A governadora de Pernambuco, Raquel Lyra (PSD), vive a expectativa de anunciar, até o fim desta semana, a chegada de novos apoios políticos considerados estratégicos para o cenário eleitoral de 2026. Nos bastidores, avançam as articulações envolvendo lideranças de peso que hoje ocupam espaço no campo adversário.
Entre os movimentos mais aguardados está uma possível reaproximação com a tradicional família Coelho, do Sertão do Estado, que tem como principais nomes o ex-prefeito de Petrolina Miguel Coelho e o ex-senador Fernando Bezerra Coelho. O grupo, que já esteve alinhado a projetos distintos nos últimos anos, pode redesenhar seu posicionamento político diante do atual cenário.
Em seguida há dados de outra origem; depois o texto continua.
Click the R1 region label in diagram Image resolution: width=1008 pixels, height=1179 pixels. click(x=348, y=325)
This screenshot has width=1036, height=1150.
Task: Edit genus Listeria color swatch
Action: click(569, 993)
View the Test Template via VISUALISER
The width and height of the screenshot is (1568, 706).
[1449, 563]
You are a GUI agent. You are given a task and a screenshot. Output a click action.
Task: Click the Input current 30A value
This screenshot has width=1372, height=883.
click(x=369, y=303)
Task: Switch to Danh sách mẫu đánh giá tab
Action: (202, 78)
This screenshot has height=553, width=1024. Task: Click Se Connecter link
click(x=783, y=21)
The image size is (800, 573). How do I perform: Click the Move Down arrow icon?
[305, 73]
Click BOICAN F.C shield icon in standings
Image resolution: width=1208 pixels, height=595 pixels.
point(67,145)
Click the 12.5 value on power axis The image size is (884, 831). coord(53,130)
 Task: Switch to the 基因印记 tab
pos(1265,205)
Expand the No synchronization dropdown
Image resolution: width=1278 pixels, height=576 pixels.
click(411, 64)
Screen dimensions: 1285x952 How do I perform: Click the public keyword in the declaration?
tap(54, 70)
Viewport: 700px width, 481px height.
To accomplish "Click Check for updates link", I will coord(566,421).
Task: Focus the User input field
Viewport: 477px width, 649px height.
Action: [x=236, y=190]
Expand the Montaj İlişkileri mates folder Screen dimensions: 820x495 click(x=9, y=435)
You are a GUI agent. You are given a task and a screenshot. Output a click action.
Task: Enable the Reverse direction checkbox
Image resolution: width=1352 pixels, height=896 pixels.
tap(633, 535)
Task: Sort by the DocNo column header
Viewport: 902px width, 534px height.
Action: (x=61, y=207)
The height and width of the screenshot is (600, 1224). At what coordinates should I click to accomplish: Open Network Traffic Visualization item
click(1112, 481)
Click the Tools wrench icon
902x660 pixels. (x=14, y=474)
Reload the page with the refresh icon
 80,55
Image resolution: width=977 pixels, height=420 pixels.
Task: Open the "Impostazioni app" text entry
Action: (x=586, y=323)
Também entram no radar da governadora a ex-deputada federal Marília Arraes e o ministro dos Portos e Aeroportos, Silvio Costa Filho. Ambos têm densidade eleitoral e aparecem com frequência nas pesquisas para o Senado em Pernambuco, ao lado de outros nomes competitivos .
Um ponto que tem pesado nas articulações é o fato de que Miguel Coelho, Marília Arraes e Silvio Costa Filho têm interesse direto na disputa pelo Senado em 2026. Nos bastidores, há sinais de insatisfação desse grupo com o movimento do prefeito do Recife e pré-candidato ao governo, João Campos (PSB), que já teria praticamente fechado sua chapa ao Senado com o senador Humberto Costa (PT), que busca a reeleição, e o deputado federal Eduardo da Fonte (PP).
A definição antecipada de nomes no campo adversário tem provocado desconforto e aberto espaço para rearranjos políticos. A leitura entre aliados da governadora é de que esse cenário pode favorecer a construção de uma frente mais ampla em torno de Raquel Lyra, atraindo lideranças que buscam viabilidade eleitoral para o Senado.
Caso se confirmem, os novos apoios podem alterar significativamente o tabuleiro político em Pernambuco, ampliando o leque de alianças da governadora e acirrando ainda mais a disputa rumo a 2026.